If the initial returns in from Congress are any sign, NFL commissioner Roger Goodell and union chief DeMaurice Smith scored a big hit by agreeing to blood tests for human growth hormone.

That's important because one of the reasons both pushed for HGH testing was to get politicians in the nation's capital off their backs. They seem to have succeeded, with influential California Democrat Henry Waxman quickly weighing in to congratulate all parties involved with a "welcome breakthrough in the campaign to rid sports of the scourge of doping."

I wouldn't go that far because, even with a blood test, the odds of catching anyone using HGH are remote. A player tested after, say, a morning practice almost would have had to shoot himself up just before breakfast to test positive.

But a breakthrough is a breakthrough even if in the near term it's largely a symbolic one. Until Goodell and Smith signed off on their deal, no major sport had any plans for blood testing, though baseball randomly has been testing the blood of minor leaguers for the past year or so.

Now the NFL will have it by opening day -- or at least Goodell hopes. Some details still need to be cleared up, namely concerns by players about how the tests will be conducted, how many there will be and how appeals will work. Just how they are settled will determine whether blood testing will be an effective deterrent or just a public relations gimmick.

Still, the fact that athletes in the nation's most popular sport agreed to have blood taken from their arm by a needle -- no urine test exists for HGH -- shows how far the pendulum in drug testing has swung in organized sports.

Those whose mission is to rid sports of performance-enhancing drugs aren't dancing in the streets over the agreement. They still see lots of possible holes through which drug cheats can run.

For now, though, they'll take it.

"To put in a test is certainly a win for clean athletes," said Travis Tygart, executive director of the U.S. Anti-Doping Agency. "How big a win will be the next question once details of how it will be implemented are released."

Goodell and Smith gave little indication what those details would be when they met Friday in Canton, Ohio, to sign the 300-page collective bargaining agreement that will be in place over the next decade.

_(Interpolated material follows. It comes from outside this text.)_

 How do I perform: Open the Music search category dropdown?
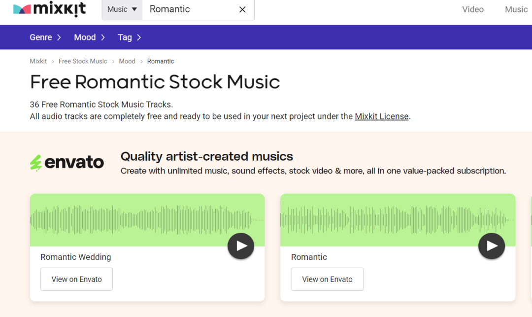(122, 9)
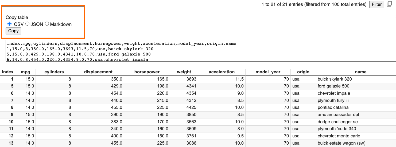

But it was notable that Smith later told the league-owned NFL Network that blood testing for HGH was necessary for the game's integrity.

That's a switch from years past, when unions in the major sports almost instinctively resisted drug testing as an invasion of personal rights. Lately, though, a new generation of players brought up in the steroid era has taken over, and those who are clean have come to the conclusion they don't want to be playing against others who have gotten stronger through the aid of modern chemistry.

"You can't have an advantage like that," Cowboys player representative Jason Witten said last week. "You've got to have an equalizer. I think we've seen in other sports how it's kind of blown up in their face a little bit."

Blood testing for HGH is not the panacea it might first appear to be. Issues linger, most notably that the time frame to catch cheaters is limited.

Indeed, to be caught, a player would have to be either stupid or unlucky. The test can detect HGH use within only 24 to 72 hours of blood being taken, and any Vegas bookmaker would laugh at the chances of that happening in a random draw.

Still, blood testing could serve as a deterrent, which is good in itself. And a new test under development could open the window for positive tests to 10 days or more from the time of usage.

Adding HGH testing can only strengthen the current NFL drug program, which last year involved some 14,000 urine tests. Players will have one more thing to worry about, one more reason not to inject themselves when the temptation to get bigger and get bigger money proves hard to resist.

And just maybe the number of 300-pounders running around like gazelles on NFL fields every Sunday will finally start to decrease.

But the greater significance of the agreement isn't necessarily the HGH test itself. That will be of limited value, at least until new, improved tests are implemented.

The big thing is getting players to agree at all to blood testing. The NFL is the first league to cross the line from samples in a cup to needles in the arm, and that line is a huge one to cross. Blood testing catches more things, and it's a good bet the list of things tested will eventually expand far beyond HGH.

Blood testing one day will become the norm, not only in the NFL but eventually in baseball and the NBA, too. Who knows, a time might even come when we can watch players on a field and not wonder what they took to get themselves there.

No, blood tests for HGH aren't going to catch many cheaters. But maybe it's a huge deal after all.